Bear June 21, 2016 11:52 AM

The problem with OpSec for any kind of organization is that the logistics of recruiting while maintaining any kind of OpSec are almost insurmountable.

If the one who might be a potential recruit can’t find your group, she doesn’t join. If she can find your group, then so can your enemies.

They are on social media because if they were truly antisocial, they would not be an organization – or even a shared name – in the first place. They would be a scattering of disgruntled individuals.

r June 21, 2016 12:20 PM

@surprised

They obviously don’t play by ‘our’ rules. By definition, in trying to establish a caliphate they are spitting on existing legal? entities and international law. In all fairness I think Jefferson said that it is our duty to break an unjust law… They are essentially doing just that but with a nazi/nationalist flair by inventing a new country/set of laws or lack thereof from our perspective.

I really don’t see what’s happening stateside with trump to be too much different (when democracy fails(or technically succeeds through non participation) we have all sorts of disgruntled crazies come out of the woodwork too). I think these are two aspects in which democracies fail: in participation and then in repair or prevention of a disgruntled/alienated party.

All in all, carpet bombing them is a good solution but it will never kill the ideology (see Mr. self radicalization himself Timothy McVeigh).

The internet cuts both ways.

NoSurprise June 21, 2016 1:00 PM

@surprised: the paper indicates that Facebook shuts them down too quickly for the researchers to take action:

We chose VKontakte for our pro-ISIS analysis because (i) pro-ISIS aggregates are shut down essentially immediately on Facebook, but not on VKontakte;

So the very limited actions we see them taking are presumably because of a not-very-hostile administration on VKontakte.

enemy of the state June 21, 2016 5:48 PM

oh, do you mean, all those isis groups that are established and funded by the us government? like the original isis group was?
like bin laden and the imaginary ‘Al-Quaeda’? (okay, not imaginary but completely and utterly owned, controlled, and funded by the USG)

like all the false flag attacks perpetrated by the us government and
pinned on isis?

Wow. nice invisibility tactics guys.
hilarious

Surprised June 21, 2016 6:46 PM

Wow… now I’m surprised at all the insightful answers to my rant… usually my rants just go ignored… nice.. Thanks everyone! 😉

Puppy June 22, 2016 12:10 AM

there is ample evidence the US established and funded ISIS
the issues in Syria presently are directly beccause of the USG foreign policy and the CIA
ISIS are just another convenient scapegoat
they are a fiction
after the cold war, the USG needed another ‘USSR’
ISIS is the present incarnation
so, ignore all this nonsense, recruiting and blah

it also means, whenever ISIS is blamed/takes responsiblity for something – either it never happened, or the united states ‘black ops’ were the ones in charge of that operation

Coyne Tibbets June 22, 2016 7:24 PM

I would really like to see the flip percentages:

  • Of groups who changed their name, how many were pro-ISIS?
  • Of groups who changed their visibility from public to members only, how many were pro-ISIS?
  • Of groups that were reincarnated, how many were pro-ISIS?
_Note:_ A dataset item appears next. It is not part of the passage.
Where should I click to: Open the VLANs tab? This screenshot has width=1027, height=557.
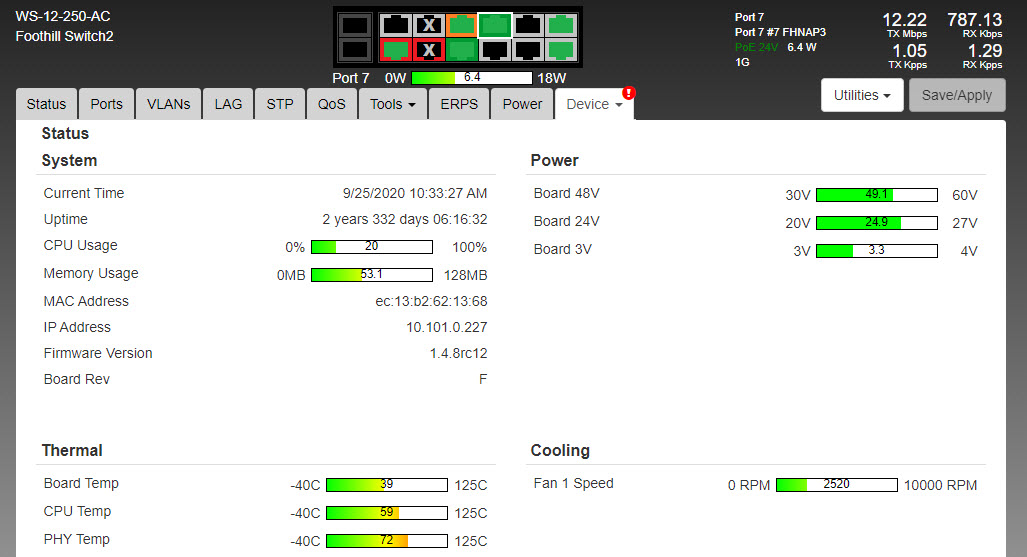168,104
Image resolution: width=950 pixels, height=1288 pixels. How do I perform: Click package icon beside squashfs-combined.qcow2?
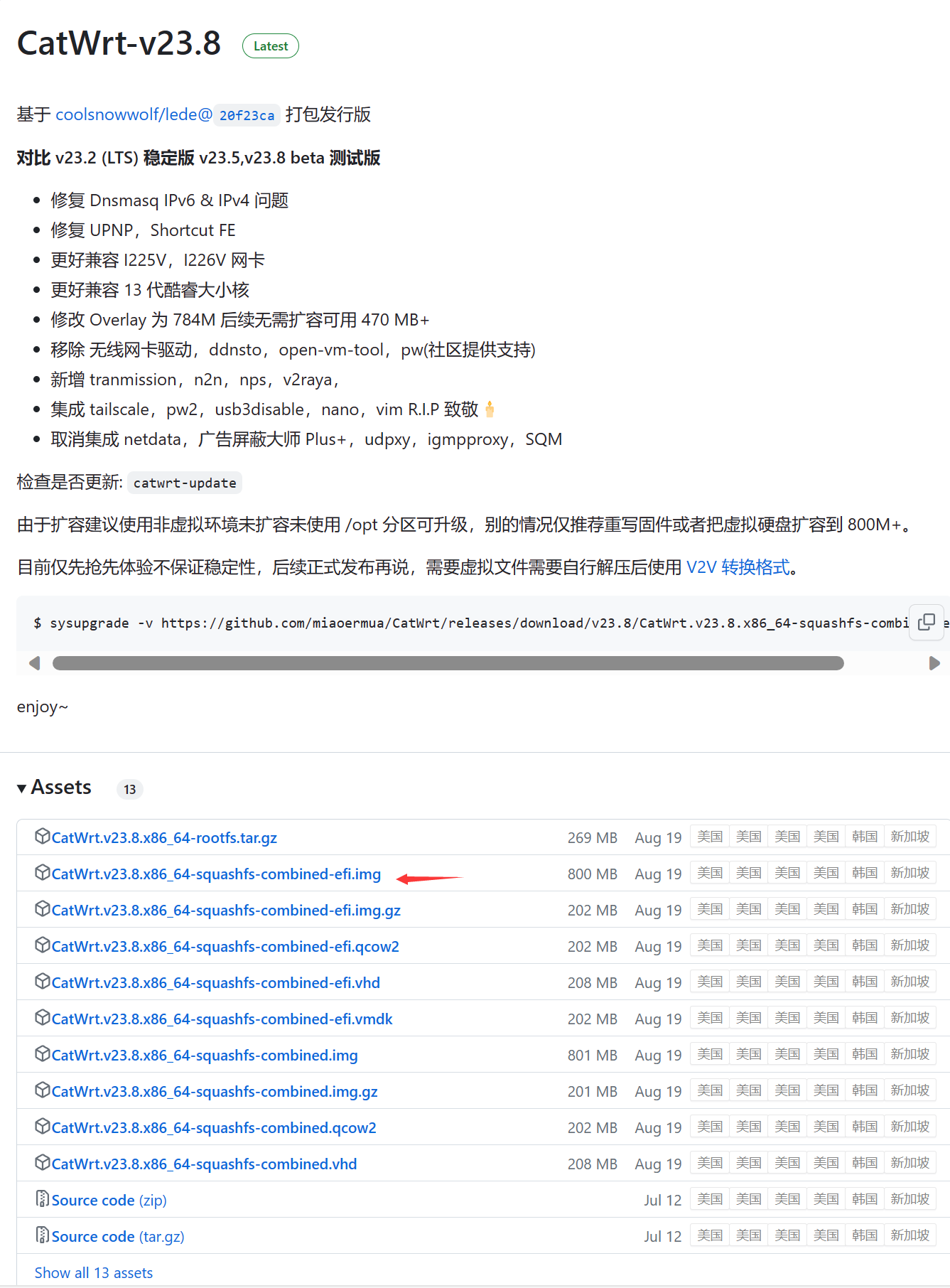pos(43,1127)
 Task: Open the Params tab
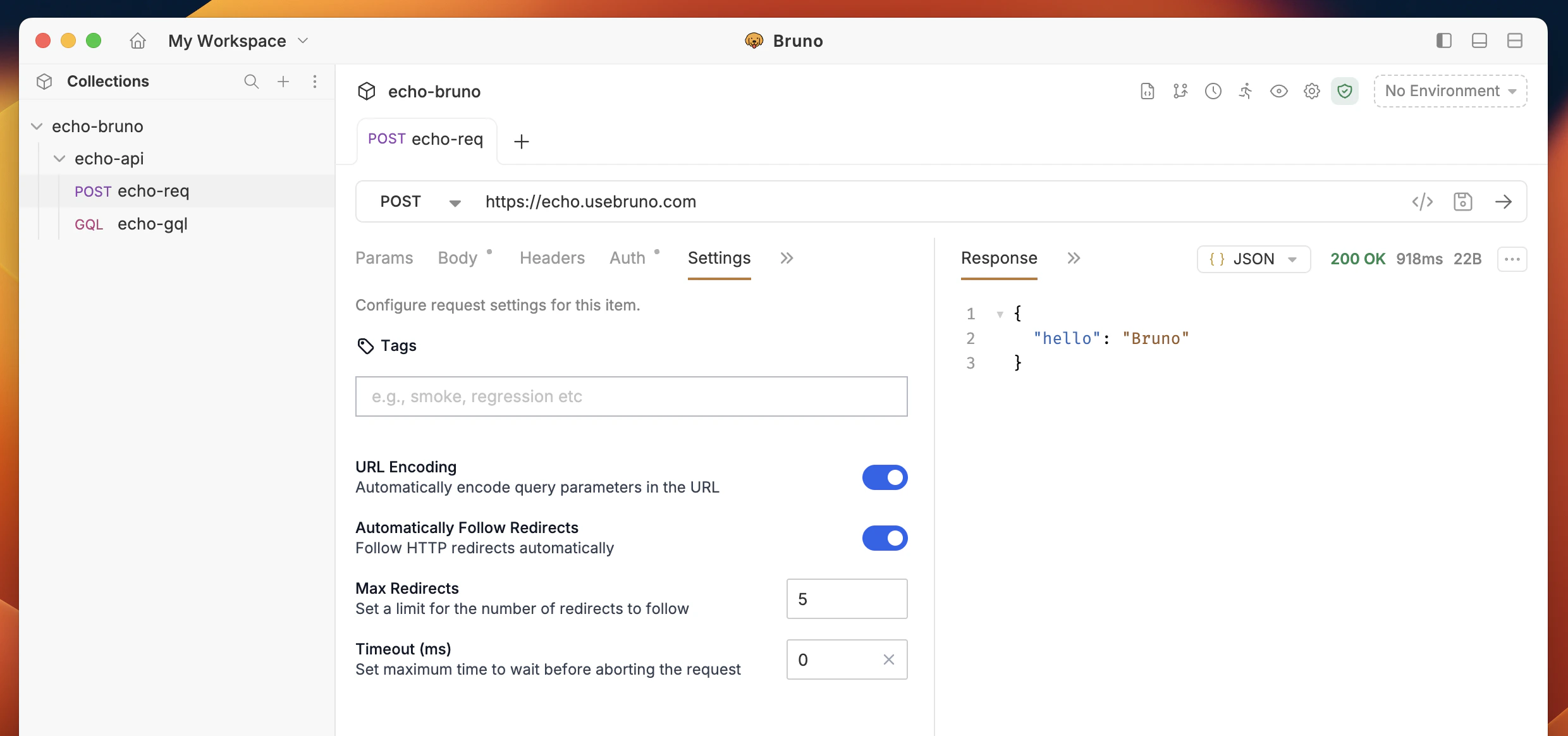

The problem is that I can see a lot of bad policy coming out of this study. For example, Congress might decide the solution to such “problems” is:

  • Ban group name changes.
  • Require all groups to be public.
  • FBI investigates every group that is reincarnated.

Certainly there are millions of groups: of which they tracked 196, probably less than 0.01% of all groups.

The features the authors discuss, renaming and privacy, obviously exist for good reasons, and none of those reasons is ISIS. A while back, I allowed a personal web site to expire through carelessness; am I now to be investigated because I re-registered it?

Such policies as I describe would negatively affect many thousands of groups for the actions of (apparently) hundreds; the textbook definition of “chilling effects.”

paranoia destroys ya June 23, 2016 4:23 PM

Social media is a way for potential recruits to find ISIS.
Maybe the way to fight them is using SEO to make them harder to find and promote counter messages such as positive interpretations of the Koran.